If you haven't already done your Christmas tree shopping, now is the perfect time to go for it. And before you make your way over to your local tree lot, there are certain things you should know to score the healthiest, freshest, best-looking tree possible. Read on for a re-cap on how to prep for picking the perfect specimen, along with a host of guidelines for making it last the entire season.

Take Measurements. Do yourself a favor and figure out exactly how much space you have to work with, so you know what size tree to buy (you really want to spare yourself the hassle of buying one that's too big and having to wrestle with a chainsaw in your front yard!). Not only do you need to know your ceiling height and the width of the spot where you plan to stick your tree, but you'll also want to factor in your tree topper and how tall your stand is, too.
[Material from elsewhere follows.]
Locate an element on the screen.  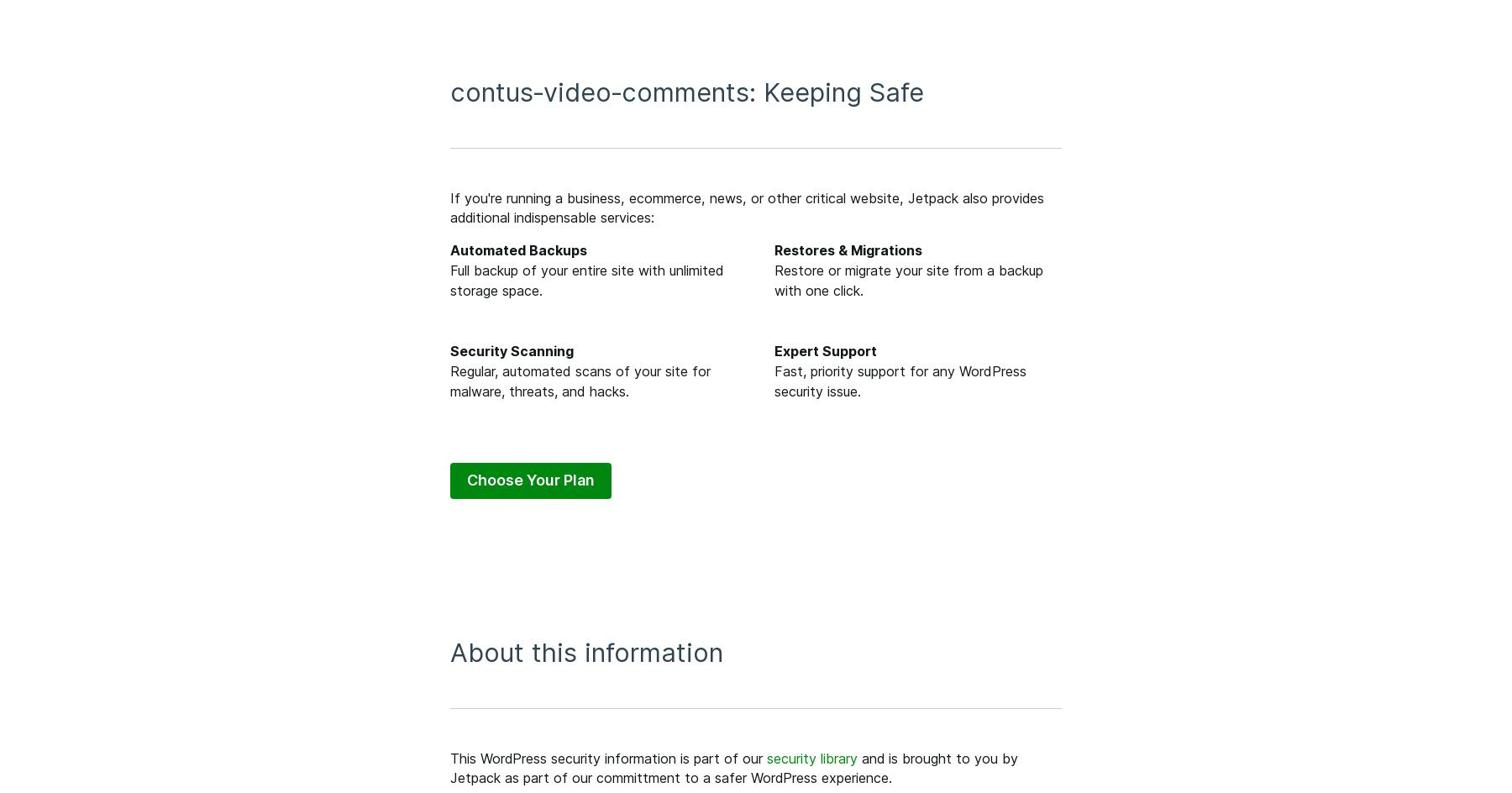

Bring your tape measure with you to the lot so you can check the diameter of the trunk, since you'll need to make sure your stand is wide enough to accommodate it.
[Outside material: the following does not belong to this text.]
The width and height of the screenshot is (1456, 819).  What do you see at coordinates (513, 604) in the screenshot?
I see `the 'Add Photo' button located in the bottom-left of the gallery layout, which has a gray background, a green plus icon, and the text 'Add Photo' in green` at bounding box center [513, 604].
Go Prepared. When you go to buy your tree, bring work gloves in case you have to maneuver the tree into your car. Bring an old blanket or plastic sheeting with you too, to protect your car from scratchy pine needles and/or sticky sap.
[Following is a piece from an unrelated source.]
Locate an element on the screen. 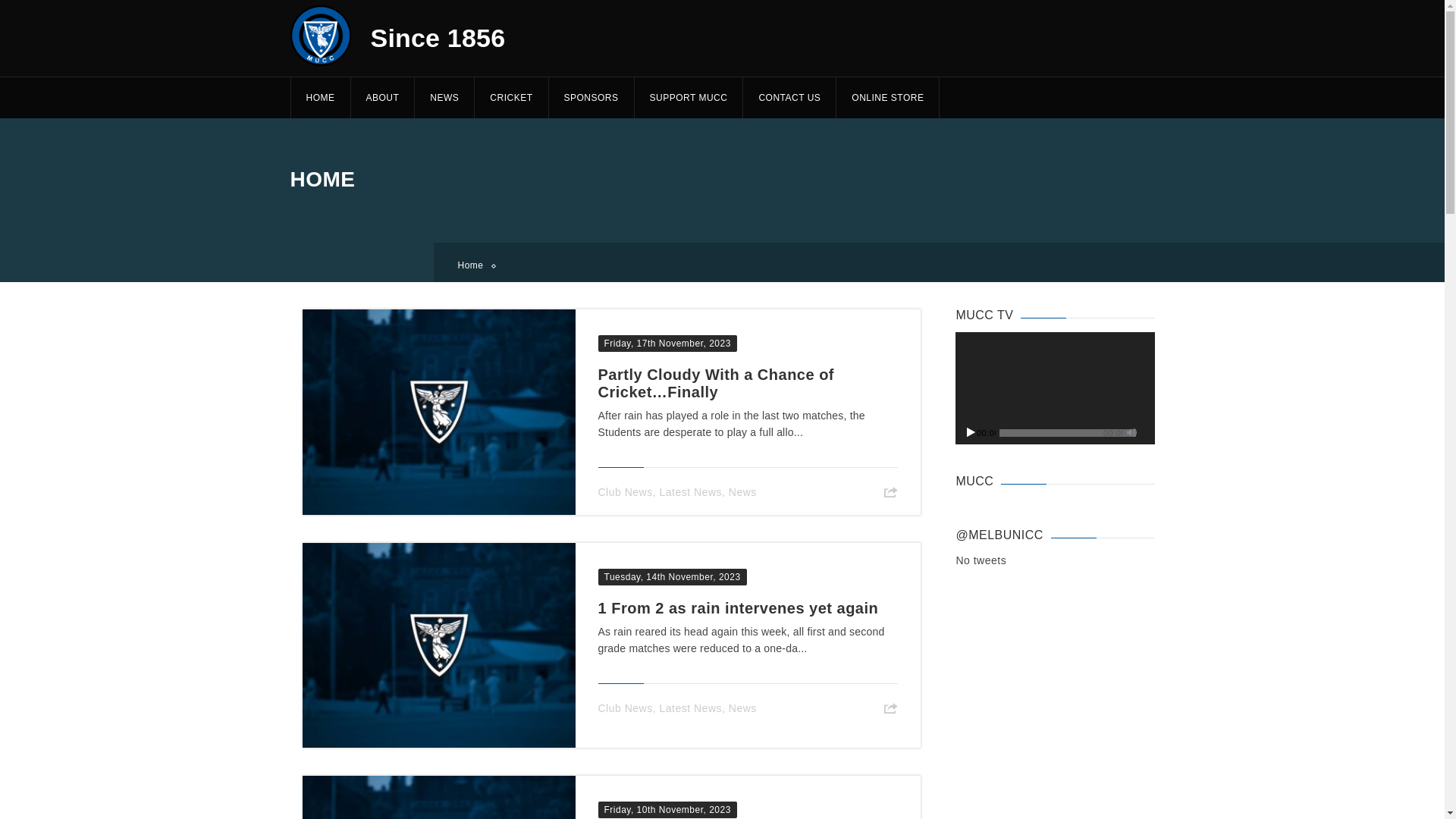  'CRICKET' is located at coordinates (510, 97).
Give Yourself Room To Work With. Keep in mind that trees with shorter needles-like frasers and noble firs-as opposed to longer-needled pines, can be easier to decorate, since there's more space between branches for decorations to dangle, and because the stems tend to be a bit more robust, so you don't have issues with heavier ornaments. If you have a lot of ornaments you want to show off, you'll want to make sure they don't get lost among the branches. To learn more about different species of trees, visit

Pick A Fresh One. Ask someone at the store when they got the trees in-clearly, the more recently they were cut, the better, and some lots get shipments a couple times within a season, whereas some only get them at the beginning of the season. Needles should be pliable and look shiny and green-not dry and brown. As a test for freshness, rub your hand along a branch, and make sure the needles don't fall off. (and keep in mind that spruces tend to lose their needles faster than pines). You can also try pinching one of the needles-it should break crisply, like a carrot. If you're at all unsure about a tree's freshness, it's probably best to move onto another one. Always ask the seller to make a fresh cut off the bottom of the tree before you take it home, which will help it soak up water better.

Keep It Well Nourished. You'll want a stand that can accommodate at least a gallon of water, since a tree can drink that much within the first 24 hours. Once you have the tree set in the stand, add a packet of tree nutrients (which they usually sell at the tree lot and/or your local nursery). Check daily to make sure the water level is at least halfway full. To make it easier to add water, you can add a bit of PVC piping into the basin, so you don't have to crawl underneath (which is both potentially awkward and messy) the tree to keep it hydrated. Keep it as far away from heating vents, direct sunlight, and fireplaces to keep the branches from dying out.